DIE UKRAINE REDUZIERT DIE REKRUTIERUNG VON SOLDATEN AUFGRUND VON BESCHRÄNKTEN AUFNAHMEKAPAZITÄTEN UND MANGELS AN WAFFEN Sonderkorrespondent Cristian Segura aus Lemberg
Die Armee hat eine halbe Million Soldaten und mehr als 200.000 bewaffnete Personen in Polizeieinheiten und paramilitärischen Bataillonen.
Die ukrainischen Streitkräfte haben nicht genügend Ressourcen, um Hunderttausende von Menschen auszubilden und zu bewaffnen, die sich für den Kampf gegen die russischen Invasoren gemeldet haben. Die ukrainische Armee vermeidet es, genaue Zahlen zur Gesamtzahl der aktiven Soldaten zu nennen, aber Schätzungen von Experten, die von EL PAÍS konsultiert wurden, gehen davon aus, dass es sich heute um rund 500.000 handelt, doppelt so viele wie kurz vor Ausbruch des Konflikts. Die ukrainischen Behörden entscheiden sich nun dafür, die Freiwilligen auf andere Gebiete zu verteilen, die nicht rein militärisch sind.

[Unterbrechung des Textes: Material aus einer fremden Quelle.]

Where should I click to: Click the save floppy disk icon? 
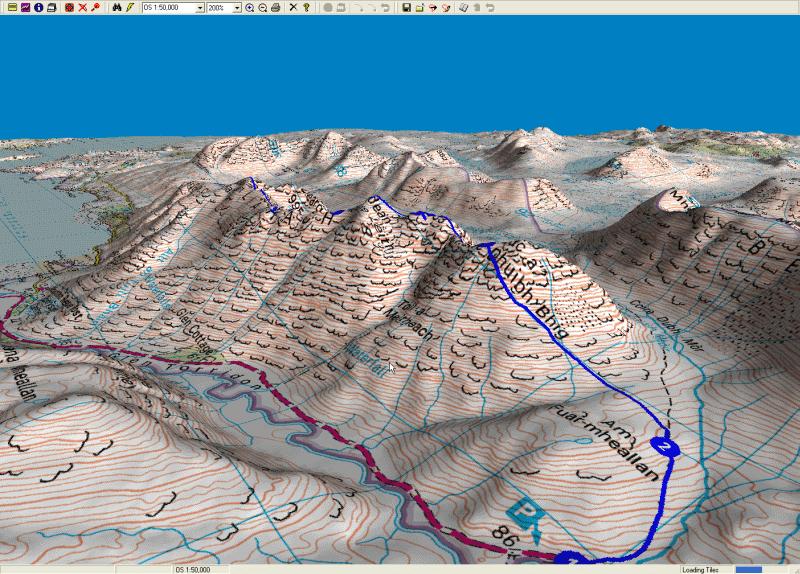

Zu Beginn des Konflikts zählten die ukrainischen Streitkräfte offiziell 250.000 Mitglieder, davon 190.000 Militärs. Auf dem Papier hatte die Ukraine auch etwa 200.000 Reservisten und Freiwillige in den Territorialverteidigungskräften (im weiteren TVK), einer bewaffneten Truppe, die für lokalen Schutz und Kontrolle verantwortlich ist. Weiters sind die 130.000 Polizisten und Bataillone paramilitärischen Ursprungs hinzuzurechnen, die unter dem Dach der Nationalgarde (…) standen und jetzt, seit der Verhängung des Kriegsrechts, dem Verteidigungsministerium unterstehen. (Vorher waren sie dem Innenministerium unterstellt.)
Russland hat nach Angaben des Internationalen Instituts für strategische Studien (IISS) 900.000 Soldaten im Dienst, eine halbe Million Polizei- oder paramilitärische Einheiten und zwei Millionen Reservisten.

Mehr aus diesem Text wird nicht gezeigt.